Quinn Addresses 4th Down Decision
Over the weekend, someone asked head coach Dan Quinn what he would've done differently last year if he were given one do-over. He didn't hesitate to respond: In Week 9, down four points in San Francisco with 2:56 left in the fourth, he sent out the field goal unit to cut the lead to one. Atlanta lost 17-16. The choice to not go for a touchdown in that spot bothered Quinn all season and offseason, he said, "because it didn't send the message to the team that I believe."
With this in mind, Quinn told the media he doesn't regret his overtime gamble against San Diego, when the Falcons tried to get a first down on 4th and 1 from their own 45-yard line. They didn't convert, and the Chargers promptly kicked the winning field goal on their ensuing drive, but Quinn stands by the risk he took.
"I know you've heard it hundreds of times. It's a gut call when to go (for it on fourth down). I understand when it's a good one, it's a gutsy call, and when it's a bad one, you blew it. I understand that comes with the job," he said. "What I have learned from the coaches I've worked with — and now I get to call it on my own — is we're going to play our style, and we're going to play it aggressively.
"I lost sleep last night because of the outcome. I didn't lose sleep because of the decision to go for it. I can promise you that. We have one of the very best offenses in the NFL, and we're going to ride that horse."
Penalties Hindered Offense
Though Atlanta's offense got off to a promising start, it managed to score just three points in the second half. Quinn doesn't think the Falcons got conservative in the final 30 minutes of regulation; rather, he believes the number of penalties they took made it difficult to move the ball.

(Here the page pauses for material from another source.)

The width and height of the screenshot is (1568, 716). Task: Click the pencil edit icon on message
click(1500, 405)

Altogether, officials called four false starts and two holding infractions on Atlanta's O-line. Each of the Falcons' first two drives of the third quarter began with a penalty.

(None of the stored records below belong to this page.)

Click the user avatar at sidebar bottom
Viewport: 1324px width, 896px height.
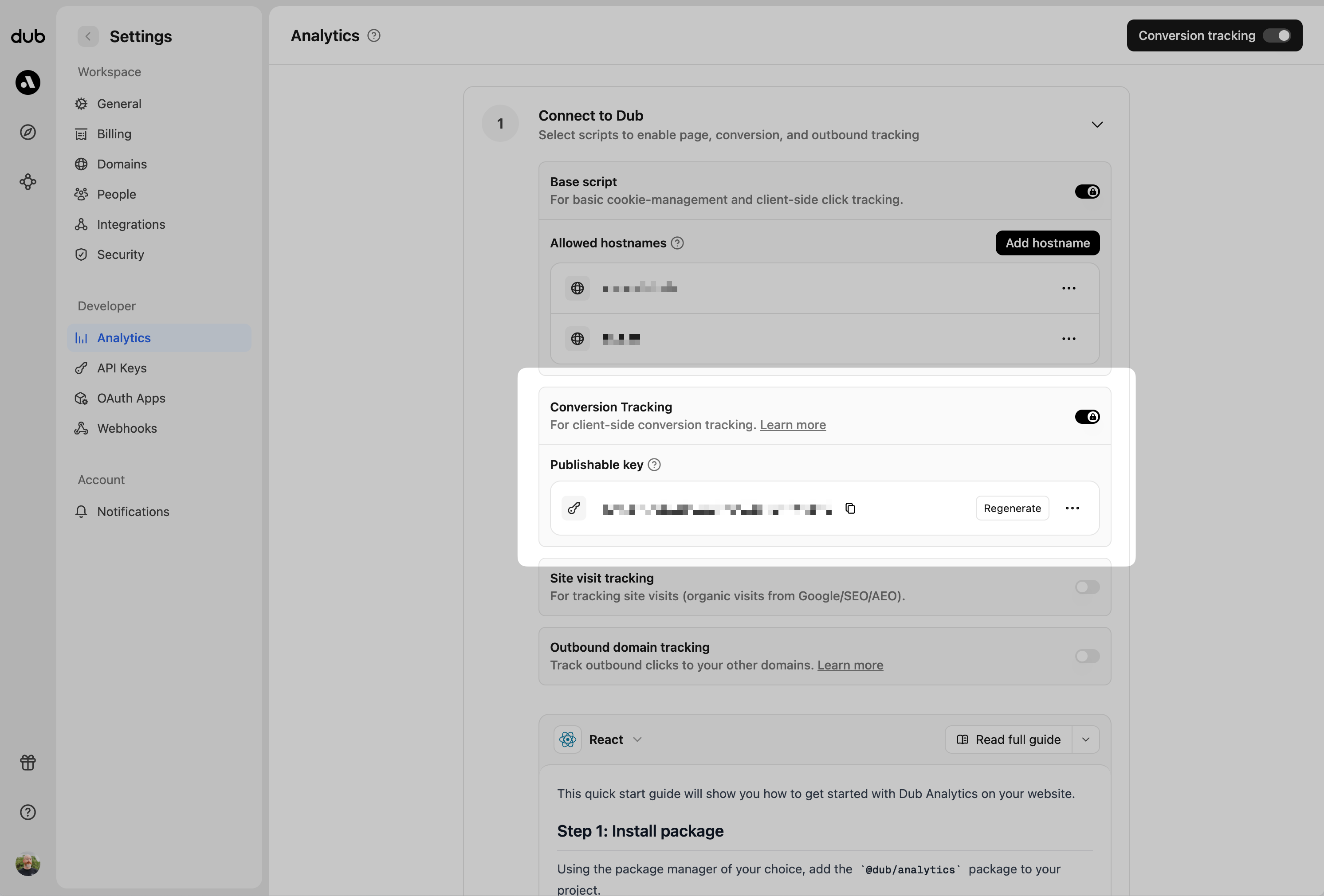click(28, 864)
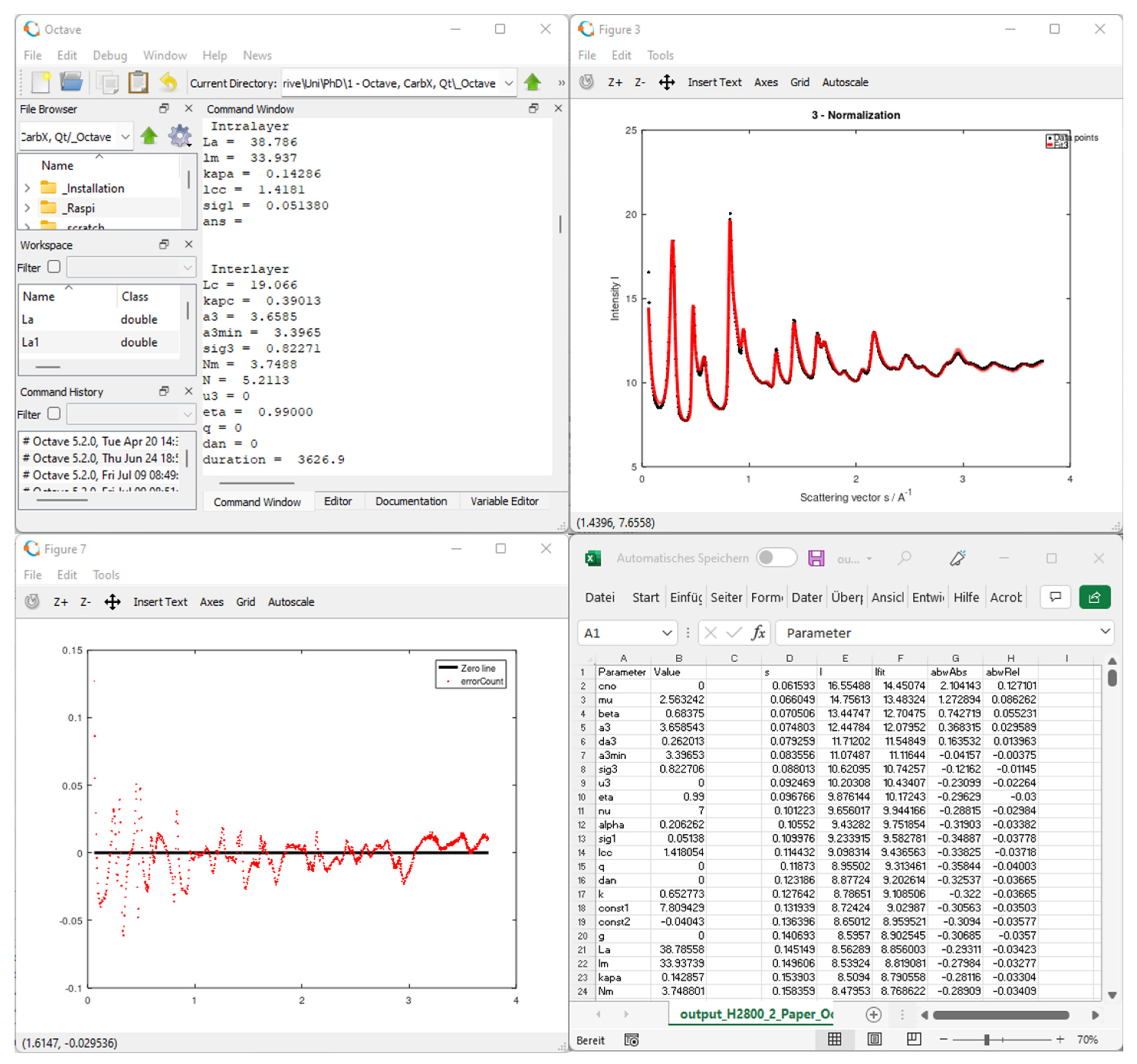Screen dimensions: 1137x1064
Task: Open the Debug menu in Octave
Action: 110,55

"We had some fouls right off the bat (in the second half)," Quinn said. "When you get into 1st and 15, and in one instance 1st and 20, you can imagine how difficult that can be. So for us, to have that many fouls, that was uncomfortable for us. … To have that many fouls, that'll set you back as much as anything."
All About the Finish
Quinn often talks about the importance of finishing, so he decided to show the team footage of a 1979 boxing match between Vito Antuofermo, the reigning middleweight champion, and Marvin Hagler. Antuofermo held onto his title in a controversial, 15-round draw; in 1980, however, Hagler got another crack Antuofermo and won in the fourth round with a technical knockout (TKO).
Hagler made sure the outcome of his rematch was in nobody's hands but his own, Quinn explained, and said that's the mindset he wants his team to adopt.
"We've got to get to that spot," Quinn added. "When we have the lead, when it's time to close, we're not going to put it in anybody else's hands, it's not going to be anybody else who is going to have to make a call. We're going to own it. And that's what we're working to do."